New Publication: Understanding NGO Strategies to Engage with Donor-Funded Development Projects: Reconciling and Differentiating Objectives

In his latest journal article Dr Markus Ketola considers the role of civil society actors in promoting agendas independent of donor interests.

Abstract 
Much of the literature on non-governmental organisations (NGOs) problematises the relationship between donors and NGOs in terms of the control the former exercise over the latter. This leaves other aspects of a rich and varied relationship relatively unexplored. The aim of this article is to highlight the agency of civil society actors to promote an agenda independent of donor interests. The reactions of Turkish NGOs to the policy agenda and financial support put forward by the European Union suggest two main motivations for NGO engagement with the process: negotiating access to material resources and participating in the politics of representation. Out of this engagement emerges a typology of four strategies labelled ‘translation’, ‘brokerage’, ‘navigation’ and ‘agonism’. These strategies reflect contrasting means of turning resources – both financial and ideopolitical – into the capacity to realise organisational objectives.


For further information email: m.ketola@ulster.ac.uk


Tuesday, March 3, 2015

New Publication - War, disenfranchisement and the fall of the ancient Athenian democracy

In his latest journal article George Tridimas, Professor of Political Economy examines the fall of the ancient Athenian democracy and its impact on both the rich elites and poorer Athenians. 
Abstract
The ancient Athenian democracy emerged in 508 (all dates BCE), became a dominant naval power, fought a multitude of external wars and ended in 322 after it was defeated by Macedon and was replaced by oligarchy. The paper employs a political economy framework to examine the demise of democracy.

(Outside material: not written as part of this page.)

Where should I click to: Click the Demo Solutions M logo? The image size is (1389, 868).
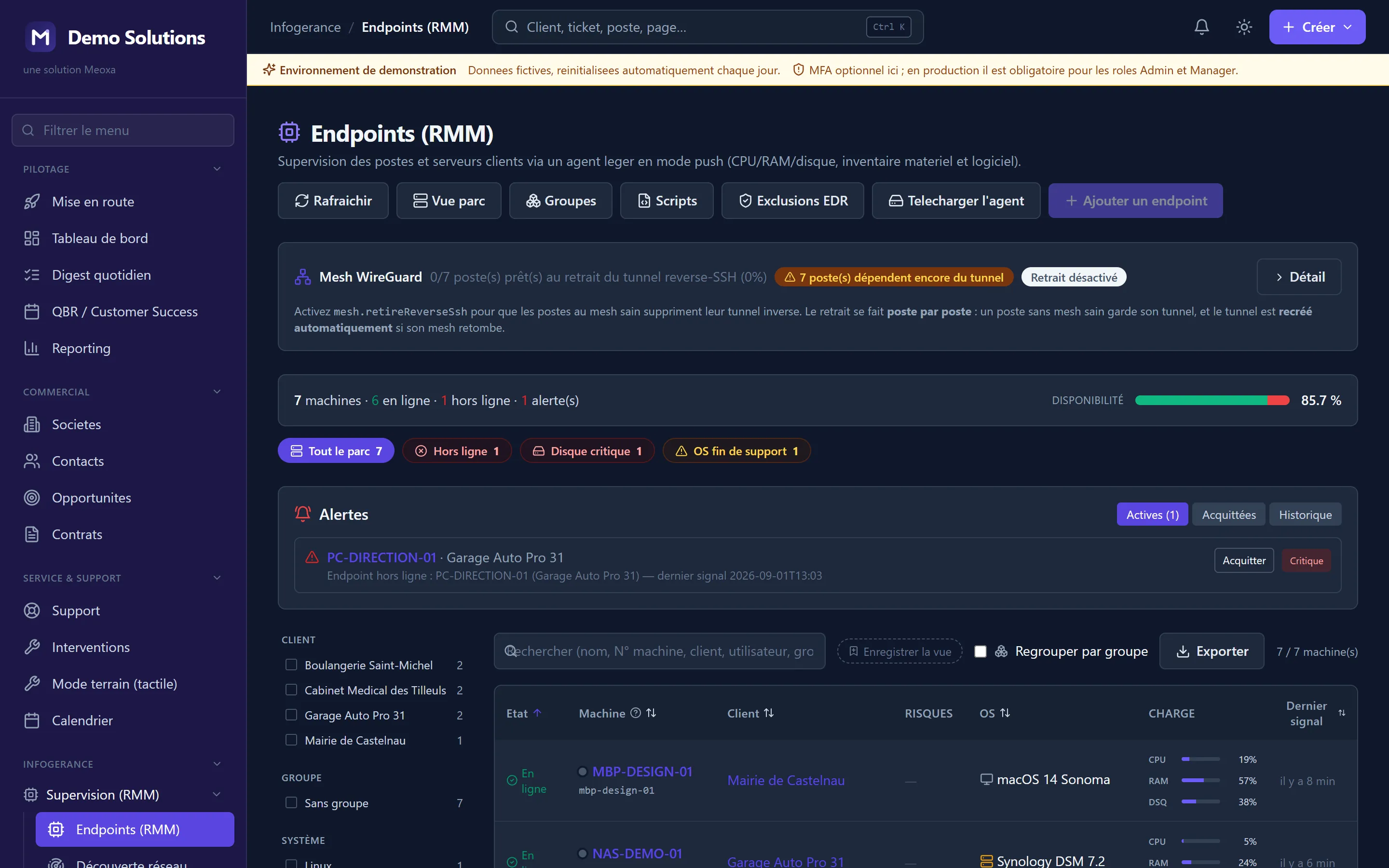click(40, 37)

It illustrates that war was a means of redistribution, benefiting the majority of poorer Athenians at the expense of the rich elite, who bore a disproportionate burden of its cost. A model of conflict is set up to study the incentives of the poor majority to go to war. After analyzing a dynamic setting it also investigates the circumstances when after defeating Athens her enemy chooses to impose oligarchy that disenfranchises the poor. As victory at war is probabilistic it is concluded that the fall of the democracy was neither unavoidable nor inevitable.

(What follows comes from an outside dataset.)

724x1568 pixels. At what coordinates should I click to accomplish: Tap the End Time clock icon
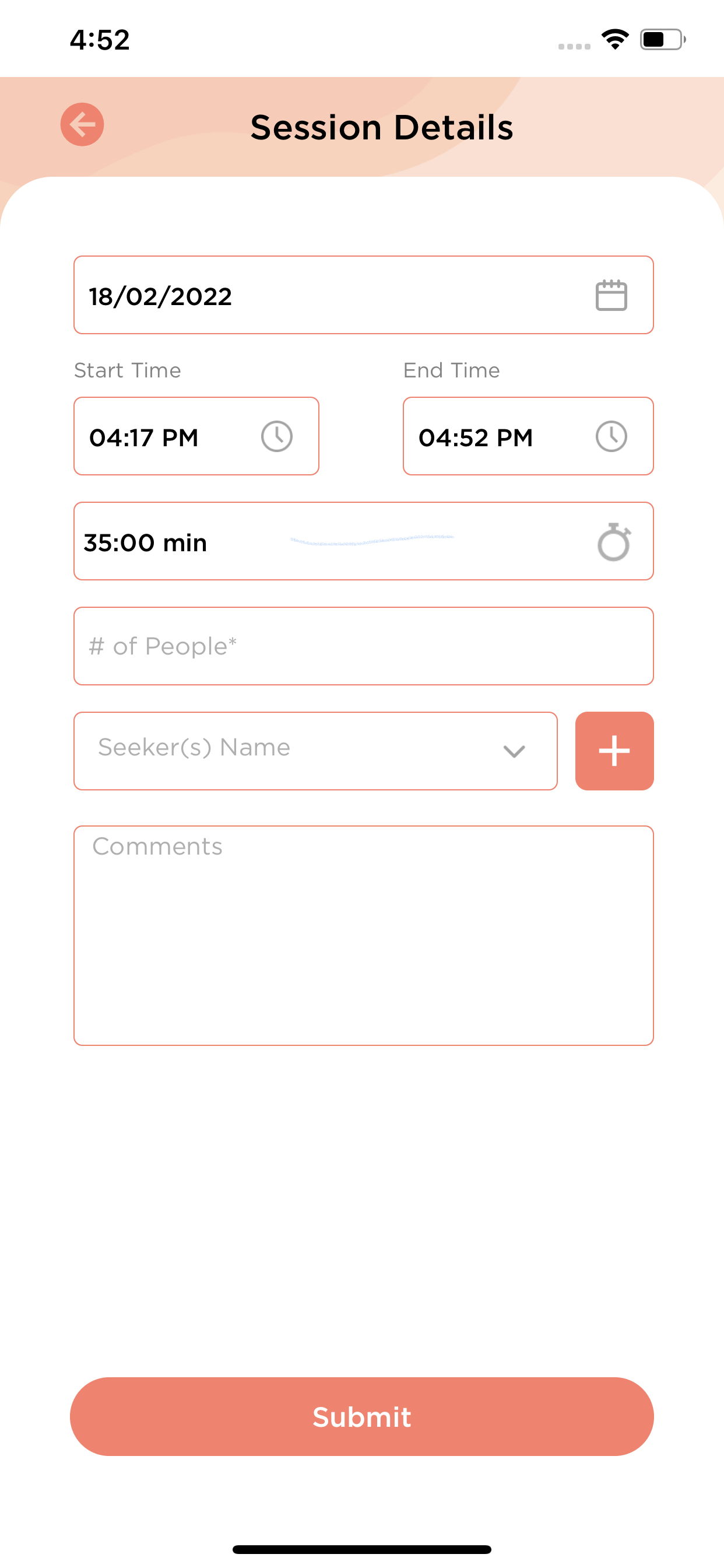pos(611,436)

For further information email: g.tridimas@ulster.ac.uk 

Tuesday, November 11, 2014

IRiSS co-hosts Postgraduate Research Student Conference


In collaboration with the Transitional Justice Institute (Ulster) and the Centre for Post-Conflict Justice (TCD), the Institute for Research in Social Sciences hosted the  Postgraduate Research Student Conference on 'Human Rights, Transitional Justice and Peace Building'.

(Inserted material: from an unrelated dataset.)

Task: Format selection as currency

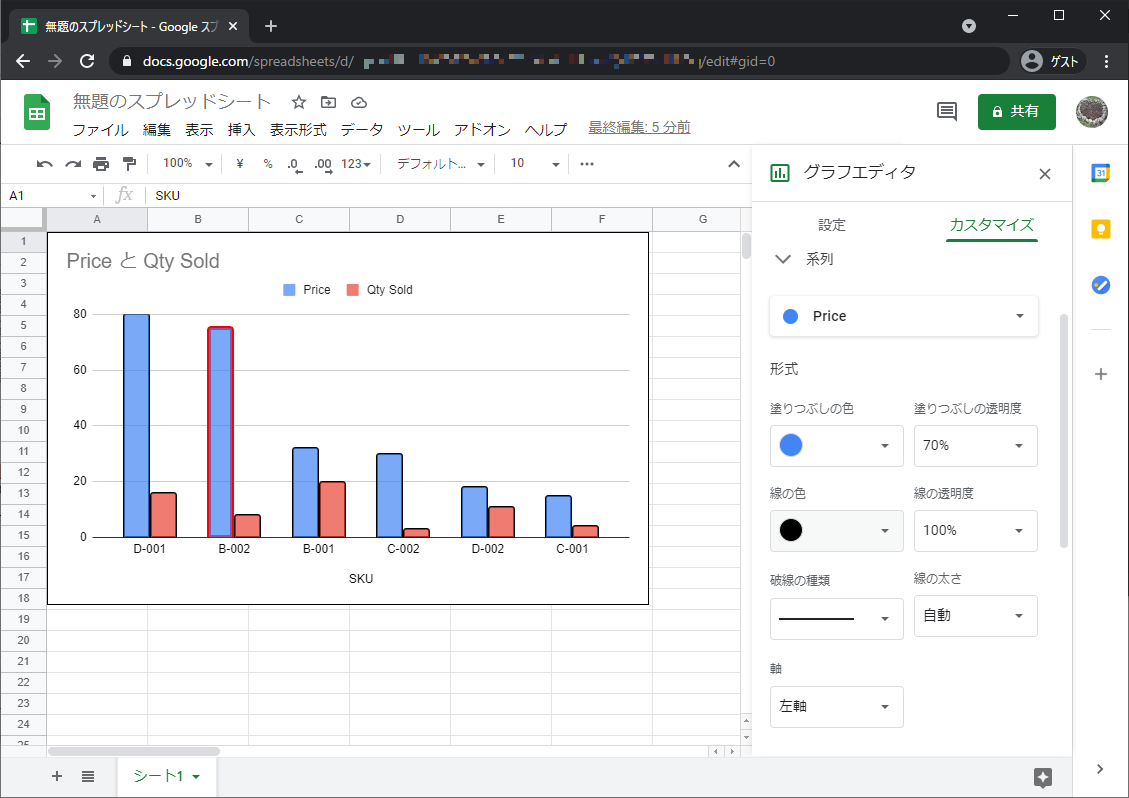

Attended by over 40 post-graduate researchers from across the UK, Ireland and Europe, participants were treated to three sessions that dealt with 'grass-roots peacebuilding', 'minority identities and transitional justice', and 'justice denied'.



Showcasing the scope and diversity of scholarship being conducted, the conflicts in Colombia, South Africa, Kosovo, Peru, and Northern Ireland were examined throughout the day.

The conference offered students hands-on experience of conference organising, from designing a call for papers to selecting abstracts and chairing sessions.

It also brought together graduate students to present their work to one another, create supportive early-career networks, and obtain feedback from established academics in their field through expert feedback. 

The stimulating sessions were concluded with the première screening of 'A Land Between'.

The day went off without a hitch, courtesy of the post-graduate conference organising committee which included doctoral students from Ulster University, Queens University Belfast and Trinity College Dublin.

A special thanks also goes to the Social Science Research Graduate School for sponsoring the lunch and refreshments.

IRiSS co-hosts 'The Land Between' première and Q&A with the Director


On 7 November 2014 the Institute for Research in the Social Sciences in conjunction with Institute for the Study of Conflict Transformation and Social Justice (QUB) hosted the première of The Land Between, a pioneering documentary that explores the militarisation of borders, and the often unseen impacts anti-immigration policy currents have on those fleeing war and extreme poverty. 






Attended by over 70 people, there was a rich discussion with the Director David Fedele after the screening. Featuring scholars, activists, advocates, students, and the general public, the challenge of confronting racism, right-wing extremism, and paramilitarised border controls, were discussed.  

David Fedele fields questions from the audience

The film screening concluded the Postgraduate Research Student Conference on 'Human Rights, Transitional Justice and Peace Building', an event attended by over 40 postgraduate researchers from across the UK and Ireland. 






Thursday, October 30, 2014

IRiSS hosts consultation on Northern Ireland Racial Equality Strategy


On Wednesday, Oct. 29, 2014, a consultation on behalf of OFMDFM’s Racial Equality Unit for the new draft Racial Equality Strategy for Northern Ireland was hosted by the Institute for Research in the Social Sciences (IRiSS). 
This involved staff and student representatives from across Ulster University who contributed to the consultation by engaging in discussions structured around three specific themes identified in the strategy document: 1) Barriers to equality; 2) A sense of belonging; and 3) Right strategy, Right direction? 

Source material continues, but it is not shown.